[Trecho do texto]

A estudante do curso de Educação Física da Unigran Capital, Amanda Campos comenta que trabalhou em um supermercado na região do Coronel Antonino durante um ano e meio. Nesse período entrou em depressão por causa do estresse do dia a dia, onde tinha que trabalhar oito horas por dia com um público grande e variado. Amanda Campos relata que quando realocada de setor para trabalhar com notas fiscais, passou a sentir muita pressão, o que fez piorar seu estado de saúde. Amanda Campos era responsável por quantias altas de dinheiro e sentiu o aumento de responsabilidade sobre si, além de enfrentar a falta de compreensão de seus superiores. “Precisei fazer tratamento, fiquei encostada cinco meses, usei remédios para o tratamento e só fui melhorar quando eu saí de lá, não quis mais ficar”.

Amanda Campos fala sobre o período em que trabalhou no supermercado onde adquiriu depressão

A jornada de trabalho exaustiva, temas emergenciais, cobranças e a gestão no local onde Ana* trabalha influenciaram a saúde psicológica e emocional da profissional. “As pessoas em volta de mim começaram a se preocupar, eu estava triste, muitas vezes aérea, apática, como se não estivesse naquele ambiente; demorava muito para desligar das coisas do trabalho, percebi que estava entrando em um quadro mais sério de estresse”. 

Durante um mês, Ana* trabalhou no horário das oito horas da manhã às três horas da madrugada e nos finais de semana. Hoje, ela procura sair no horário e por vezes leva para casa demandas do trabalho. “É difícil porque chega um ponto em que sair do serviço às sete da noite faz você sentir como se estivesse fazendo algo errado, passa a ser comum comer muito rápido ou ficar sem comer para terminar algo”. A funcionária relata que tomou decisões que poderiam levar a seu desligamento da empresa, como se negar a trabalhar até tarde, cobrar pausa para alimentação e solicitar pausas para descanso.

*Nome alterado para preservar a identidade da fonte

Amanda Campos (Foto: Julisandy Ferreira)

[/Trecho do texto]

> **Tarefa**: Copie o texto sobre estresse no trabalho, tudo de "Durante um mês, Ana* trabalhou" até "Campos (Foto: Julisandy Ferreira)", trocando "serviço" por "expediente".

[Dados de entrada]

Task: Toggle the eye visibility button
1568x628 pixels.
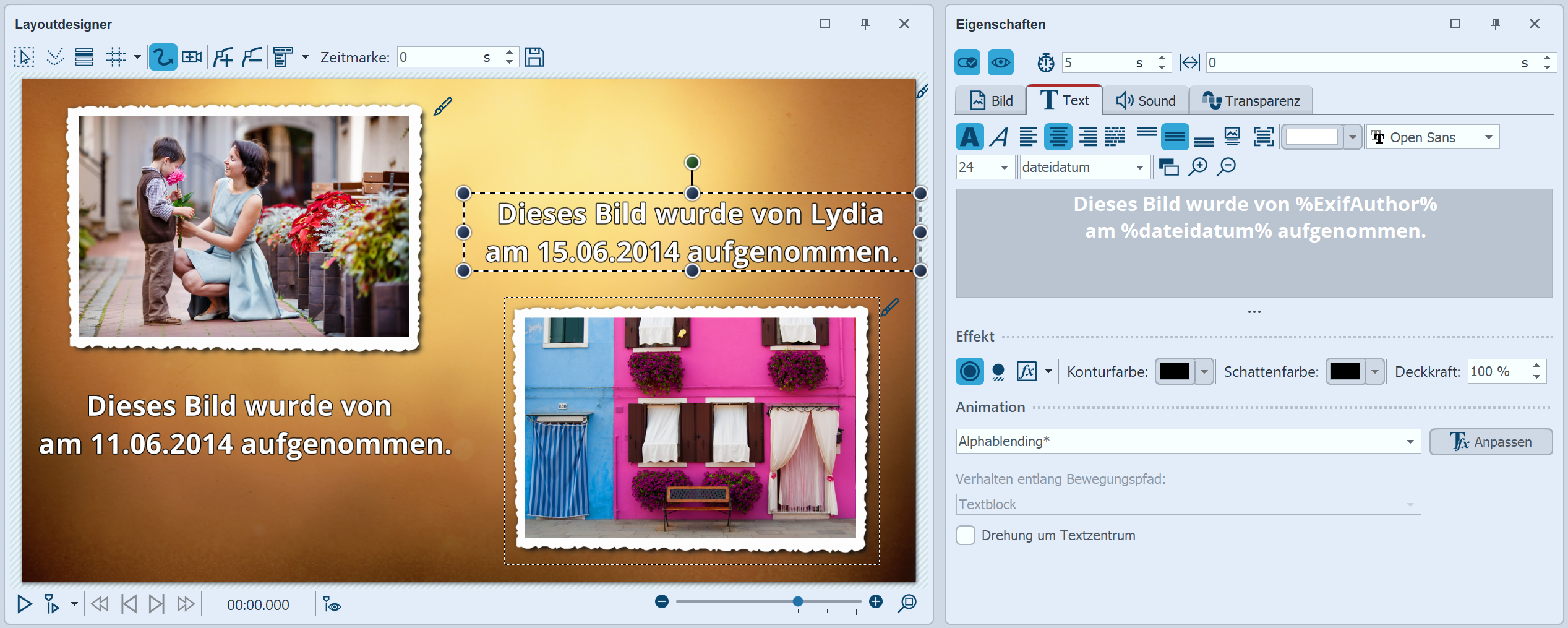Action: [x=1000, y=62]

[/Dados de entrada]

> **Solução da tarefa**:
Durante um mês, Ana* trabalhou no horário das oito horas da manhã às três horas da madrugada e nos finais de semana. Hoje, ela procura sair no horário e por vezes leva para casa demandas do trabalho. “É difícil porque chega um ponto em que sair do expediente às sete da noite faz você sentir como se estivesse fazendo algo errado, passa a ser comum comer muito rápido ou ficar sem comer para terminar algo”. A funcionária relata que tomou decisões que poderiam levar a seu desligamento da empresa, como se negar a trabalhar até tarde, cobrar pausa para alimentação e solicitar pausas para descanso.

*Nome alterado para preservar a identidade da fonte

Amanda Campos (Foto: Julisandy Ferreira)